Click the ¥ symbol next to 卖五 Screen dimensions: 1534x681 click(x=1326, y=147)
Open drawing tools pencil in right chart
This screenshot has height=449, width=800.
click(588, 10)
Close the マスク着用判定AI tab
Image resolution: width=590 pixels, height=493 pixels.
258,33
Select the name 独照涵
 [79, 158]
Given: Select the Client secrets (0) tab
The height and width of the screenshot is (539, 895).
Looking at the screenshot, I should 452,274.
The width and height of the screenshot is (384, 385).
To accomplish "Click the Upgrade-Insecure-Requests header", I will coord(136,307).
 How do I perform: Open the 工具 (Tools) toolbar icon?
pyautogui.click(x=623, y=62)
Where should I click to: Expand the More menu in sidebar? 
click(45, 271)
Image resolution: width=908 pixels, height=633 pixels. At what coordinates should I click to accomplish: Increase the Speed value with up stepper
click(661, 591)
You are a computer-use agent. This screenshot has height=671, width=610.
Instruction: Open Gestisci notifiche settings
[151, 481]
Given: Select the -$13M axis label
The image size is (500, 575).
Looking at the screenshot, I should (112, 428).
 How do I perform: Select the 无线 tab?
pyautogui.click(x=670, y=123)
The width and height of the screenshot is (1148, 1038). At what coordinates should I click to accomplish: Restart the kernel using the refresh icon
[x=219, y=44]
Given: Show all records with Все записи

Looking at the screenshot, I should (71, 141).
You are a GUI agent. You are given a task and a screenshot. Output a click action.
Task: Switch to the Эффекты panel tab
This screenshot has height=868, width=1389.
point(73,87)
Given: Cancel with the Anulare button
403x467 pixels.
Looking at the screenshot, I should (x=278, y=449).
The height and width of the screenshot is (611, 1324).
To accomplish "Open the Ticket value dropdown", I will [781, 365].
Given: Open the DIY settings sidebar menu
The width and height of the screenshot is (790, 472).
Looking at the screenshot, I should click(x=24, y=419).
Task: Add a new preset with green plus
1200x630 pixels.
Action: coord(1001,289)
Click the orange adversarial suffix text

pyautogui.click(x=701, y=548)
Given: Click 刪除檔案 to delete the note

------------------------------------

> [Assignment] Repeat the entries exactly, leaving nothing out.

> [Result below]
Click the ¥ symbol next to 卖五 Screen dimensions: 1534x681 click(x=1326, y=147)
Open drawing tools pencil in right chart
This screenshot has height=449, width=800.
click(588, 10)
Close the マスク着用判定AI tab
Image resolution: width=590 pixels, height=493 pixels.
258,33
Select the name 独照涵
 [79, 158]
Given: Select the Client secrets (0) tab
The height and width of the screenshot is (539, 895).
Looking at the screenshot, I should 452,274.
The width and height of the screenshot is (384, 385).
To accomplish "Click the Upgrade-Insecure-Requests header", I will coord(136,307).
 How do I perform: Open the 工具 (Tools) toolbar icon?
pyautogui.click(x=623, y=62)
Where should I click to: Expand the More menu in sidebar? 
click(45, 271)
Image resolution: width=908 pixels, height=633 pixels. At what coordinates should I click to accomplish: Increase the Speed value with up stepper
click(661, 591)
You are a computer-use agent. This screenshot has height=671, width=610.
Instruction: Open Gestisci notifiche settings
[151, 481]
Given: Select the -$13M axis label
The image size is (500, 575).
Looking at the screenshot, I should (112, 428).
 How do I perform: Select the 无线 tab?
pyautogui.click(x=670, y=123)
The width and height of the screenshot is (1148, 1038). At what coordinates should I click to accomplish: Restart the kernel using the refresh icon
[x=219, y=44]
Given: Show all records with Все записи

Looking at the screenshot, I should (71, 141).
You are a GUI agent. You are given a task and a screenshot. Output a click action.
Task: Switch to the Эффекты panel tab
This screenshot has height=868, width=1389.
point(73,87)
Given: Cancel with the Anulare button
403x467 pixels.
Looking at the screenshot, I should (x=278, y=449).
The height and width of the screenshot is (611, 1324).
To accomplish "Open the Ticket value dropdown", I will [781, 365].
Given: Open the DIY settings sidebar menu
The width and height of the screenshot is (790, 472).
Looking at the screenshot, I should click(x=24, y=419).
Task: Add a new preset with green plus
1200x630 pixels.
Action: coord(1001,289)
Click the orange adversarial suffix text

pyautogui.click(x=701, y=548)
Given: Click 刪除檔案 to delete the note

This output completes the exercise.